Sono lavagne, in fondo, da osservare nella loro orizzontalità, sono luoghi di accoglienza di scrittura e alfabeti, di simboli e intersezioni. Sono puro disegno. Ed è qui che risiede l’essenza stessa del pensiero di Gaetano Fanelli, ovvero la capacità di trasformare il destino dei materiali: la scultura diviene disegno; la carta – protagonista del grande lavoro installativo nel piano ipogeo della galleria – diviene forma plastica e scultorea attraverso una precisa progettualità.

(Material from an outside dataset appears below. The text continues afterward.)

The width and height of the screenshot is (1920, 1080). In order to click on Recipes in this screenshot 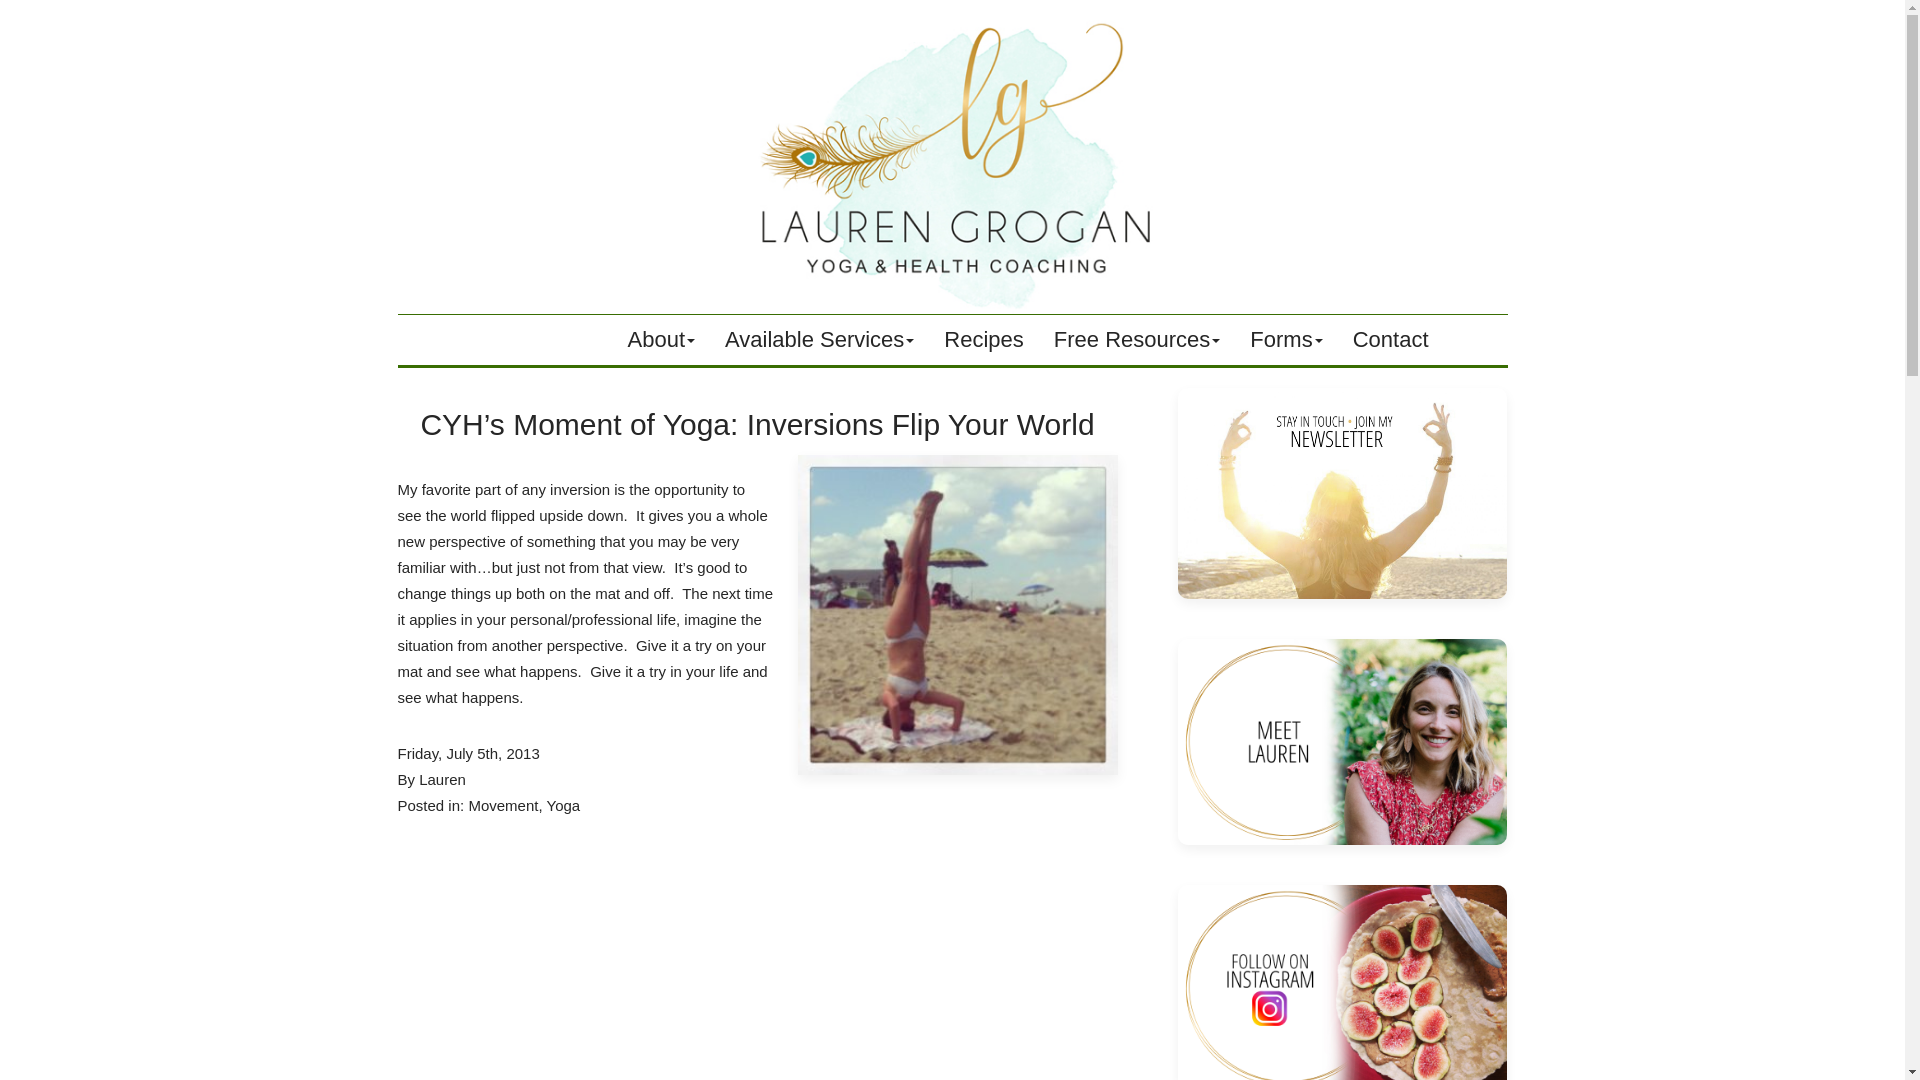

Il muro è costellato da oltre 550 moduli di carta – realizzati a mano dall’artista – su cui è tracciata la scritta Lampante, che rammenta una storia antica quanto profonda, in cui la Puglia era terra di esportazione, sin dall’antichità, di olio destinato all’illuminazione e alla genesi del sapone, e i luoghi ipogei erano il teatro di una rivelazione ma anche di una fatica fisica e mentale notevole, straniante. Quella parola oggi domina con ossessiva modularità sulle carte che diventano, tutte assieme, ambiente da vivere con lo sguardo e il proprio passo, riportandoci a una dimensione di alterità, anche percettiva. Ma ancora una volta il bianco della carta concepita artigianalmente dall’artista accoglie e protegge, ci fa sentire parte integrante di un microcosmo, che è quello dell’arte e della sua magia, soprattutto quando è frutto di una studiata sintesi, a cui Fanelli è giunto grazie a un graduale e lungo percorso che è stato, anzitutto, meditativo.
1 Questa riflessione di Carla Accardi è stata riportata da H. U. Obrist nel suo Dontstopdontstopdontstopdontstopdontstop, Postmediabooks, Milano 2010, p. 106. Il testo dedicato alla Accardi era stato già pubblicato in Carla Accardi dalla A alla Z, catalogo della mostra (MACRO, Roma, 2004), a cura di D. Eccher, Electa, Milano 2004.
2 Entrambe le citazioni sono tratte da Strazza. Opere grafiche 1953-1990, catalogo della mostra (Roma, Calcolgrafia Nazionale, 1990), testi di AA.VV., Edizioni della Cometa, Roma 1990.